Hugh Gillespie (1906-1986)

Hugh GillespieCompiled by Martin McGinley. Uploaded on 7.10.20

A chapter in the book ‘Donegal Profiles’ by the late Joe McGarrigle (1916-1993), the well-known writer and photographer from Donegal Town. 

If Hugh Giillespie’s fiddle playing is out of this world it could well be because he heard fairy music when he was a young boy tending sheep on his uncle’s farm in a remote countryside near Brockagh. 

“I could hear the most beautiful fiddling coming from a wee knowe and I listened spellbound. Then I crawled over to see who was playing and there was nobody there,” he told me.  

When Hugh ran home and told his uncle of his experience he was told: “It was the fairies you heard and you have been touched by it.” 

Well, whatever the source of Hugh’s great talent he certainly has the power to hold an audience spellbound when he performs.

Perhaps perform is not the right word to use in this context for Hugh Gillespie when he is playing is totally unaware of those around him. He is completely engulfed in a world where his music as an expression of his culture, his sensitivity, his absolute involvement with an inborn tradition. 

It must have been these qualities that attracted the great Michael Coleman [1891 – 1945] to him early in their acquaintance and made him decide to take Hugh under his wing. 

Hugh Gillespie was born Dreenan, Ballybofey, 80 years ago. When he was only three years-old he was taken on an outing to see his grandfather, Hugh McElwee, who lived in Brockagh. That visit was to be a long one for Hugh was to stay there, go to school in the district and live with his grandfather until he emigrated to the States 20 years later. He got his first lesson on the fiddle when he was only seven years old: “My cousin, Eddie McMonagle, who was working in Scotland, brought home a fiddle with him when he came on holidays and it was my plaything from that moment.”

He obviously treated it as more than just a plaything for in a short time he was actually playing for dancers in country house ‘big nights’.

”I must admit that I only had two or three tunes and I kept playing those all night. I just changed the tempo to suit the dance.” he explained. 

In his early years life was uneventful in the remote mountain area in which he lived. He engaged in sheep farming, attending fairs and following the usual pattern of rural life in those days. His fringe involvement with politics while he was still at school was perhaps the only break in this pattern. Being called on to deliver important messages to ‘boys’ on the run gave him an importance that his other schoolmates did not enjoy, and there was a certain spice of adventure in it too. When he grew older he became much more in the fight for independence when he became a member of the IRA.

He recalls with some humour an occasion when he was delivering arms to a local unit and they had to pass through a village where there was often a spot check by the Tans [Black and Tans]. He sought the help of a local fish peddler and they loaded the arms in boxes and placed a layer of fish over them. They then went through the village calling out “fresh fish”, presumably offering their wares for sale. In this way they were able to pass the roadblock because the fish dealer was a well-known character.

________________________

◆ **Work to complete**
1: Reproduce the Hugh Gillespie profile from "Hugh Gillespie was" up to and including "house ‘big nights’.".
2: Decide whether each statement agrees with the Hugh Gillespie profile, answering yes or no and quoting the words that settle it: (a) Hugh Gillespie was born in Brockagh. (b) A cousin working in Scotland brought home the fiddle Hugh first played. (c) When he first played for dancers, Hugh had a wide range of tunes.
3: Please carry the Hugh Gillespie profile further, starting after its final sentence.

________________________

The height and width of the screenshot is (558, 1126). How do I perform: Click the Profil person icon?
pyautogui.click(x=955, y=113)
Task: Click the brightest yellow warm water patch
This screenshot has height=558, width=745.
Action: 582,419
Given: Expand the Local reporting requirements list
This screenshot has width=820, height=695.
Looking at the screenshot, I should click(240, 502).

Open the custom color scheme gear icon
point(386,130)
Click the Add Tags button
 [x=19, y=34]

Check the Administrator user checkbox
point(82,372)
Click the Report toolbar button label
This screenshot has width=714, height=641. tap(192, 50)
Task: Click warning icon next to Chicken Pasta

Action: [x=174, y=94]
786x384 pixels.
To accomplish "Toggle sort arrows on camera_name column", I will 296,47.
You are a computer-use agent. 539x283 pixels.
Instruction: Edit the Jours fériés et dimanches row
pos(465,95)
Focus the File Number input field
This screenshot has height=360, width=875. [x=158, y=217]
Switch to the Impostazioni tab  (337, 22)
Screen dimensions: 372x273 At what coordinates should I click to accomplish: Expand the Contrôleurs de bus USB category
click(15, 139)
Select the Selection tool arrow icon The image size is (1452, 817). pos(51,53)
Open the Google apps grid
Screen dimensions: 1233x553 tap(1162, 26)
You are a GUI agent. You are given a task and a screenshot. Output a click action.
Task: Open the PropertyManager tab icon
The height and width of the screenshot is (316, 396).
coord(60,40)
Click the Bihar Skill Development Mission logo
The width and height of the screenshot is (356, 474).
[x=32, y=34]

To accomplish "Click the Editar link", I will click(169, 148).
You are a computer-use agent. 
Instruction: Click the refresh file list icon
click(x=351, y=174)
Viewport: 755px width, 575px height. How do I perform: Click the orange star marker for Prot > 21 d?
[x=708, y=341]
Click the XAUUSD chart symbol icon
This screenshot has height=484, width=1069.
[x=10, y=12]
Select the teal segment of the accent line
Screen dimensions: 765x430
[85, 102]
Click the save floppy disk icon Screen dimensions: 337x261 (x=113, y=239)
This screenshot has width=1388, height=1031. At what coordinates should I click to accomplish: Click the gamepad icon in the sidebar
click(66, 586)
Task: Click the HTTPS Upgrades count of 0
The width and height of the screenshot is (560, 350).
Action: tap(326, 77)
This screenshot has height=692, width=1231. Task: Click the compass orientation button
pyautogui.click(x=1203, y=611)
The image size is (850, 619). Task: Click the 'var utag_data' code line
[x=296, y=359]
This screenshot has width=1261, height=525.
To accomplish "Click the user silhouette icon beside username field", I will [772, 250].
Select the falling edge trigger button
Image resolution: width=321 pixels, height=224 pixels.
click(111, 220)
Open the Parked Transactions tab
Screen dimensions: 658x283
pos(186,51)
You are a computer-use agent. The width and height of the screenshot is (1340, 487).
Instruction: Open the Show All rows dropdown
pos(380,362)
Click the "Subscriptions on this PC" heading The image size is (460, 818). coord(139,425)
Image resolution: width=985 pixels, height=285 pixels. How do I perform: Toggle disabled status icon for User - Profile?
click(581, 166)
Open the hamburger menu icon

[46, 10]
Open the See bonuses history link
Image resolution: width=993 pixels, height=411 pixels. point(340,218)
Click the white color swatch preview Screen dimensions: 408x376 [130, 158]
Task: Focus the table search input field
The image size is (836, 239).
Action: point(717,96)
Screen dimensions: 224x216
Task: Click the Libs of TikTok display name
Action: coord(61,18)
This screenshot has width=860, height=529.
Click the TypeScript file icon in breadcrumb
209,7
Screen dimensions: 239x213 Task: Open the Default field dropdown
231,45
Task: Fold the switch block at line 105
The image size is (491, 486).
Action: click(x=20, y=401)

________________________

◆ **Answers to the tasks**
1:
Hugh Gillespie was born Dreenan, Ballybofey, 80 years ago. When he was only three years-old he was taken on an outing to see his grandfather, Hugh McElwee, who lived in Brockagh. That visit was to be a long one for Hugh was to stay there, go to school in the district and live with his grandfather until he emigrated to the States 20 years later. He got his first lesson on the fiddle when he was only seven years old: “My cousin, Eddie McMonagle, who was working in Scotland, brought home a fiddle with him when he came on holidays and it was my plaything from that moment.”

He obviously treated it as more than just a plaything for in a short time he was actually playing for dancers in country house ‘big nights’.

2:
(a) No: "Hugh Gillespie was born Dreenan, Ballybofey, 80 years ago."
(b) Yes: "My cousin, Eddie McMonagle, who was working in Scotland, brought home a fiddle with him when he came on holidays"
(c) No: "I must admit that I only had two or three tunes and I kept playing those all night."

3:
In 1928 Hugh set sail for America. He sailed on the Athenia from Moville. On board he met a man from Derry who had been a member of a flying column and often stayed in Hugh’s area. They became companions on the trip. 

When the ship put into Halifax to take on supplies Hugh and his traveling companion decided to slip ashore for a drink. They slipped over the side on a rope ladder down to the quayside. 

When they made inquiries as to the nearest saloon they were directed to a shebeen. The drink was cheap in the crack was good and so time slipped by. It was several hours later when they return to the ship. They found it was much easier to get off the ship undetected than to get back on again. They were refused permission to board and it was only after much haggling and pleading that they were eventually allowed to embark. 

Hugh’s arrival in the States coincided with the approach of what was to be the country’s greatest-ever economic upheaval. In a matter of months would come the Wall Street crash that brought financial empires crumbling down and threw millions onto the bread line. 

Despite this Hugh, with the help of relatives and friends, was able to get a job in the docks. Ambition overtook caution, however, and Hugh left his employment on the docks for what he considered to be a more prestigious calling, a real estate salesman. His gift of ‘the Blarney’, combined with a shrewd she sales techniques acquired at sheep sales, made him a good salesman, but nothing could overcome the recession of the times and the bottom fell out of the market.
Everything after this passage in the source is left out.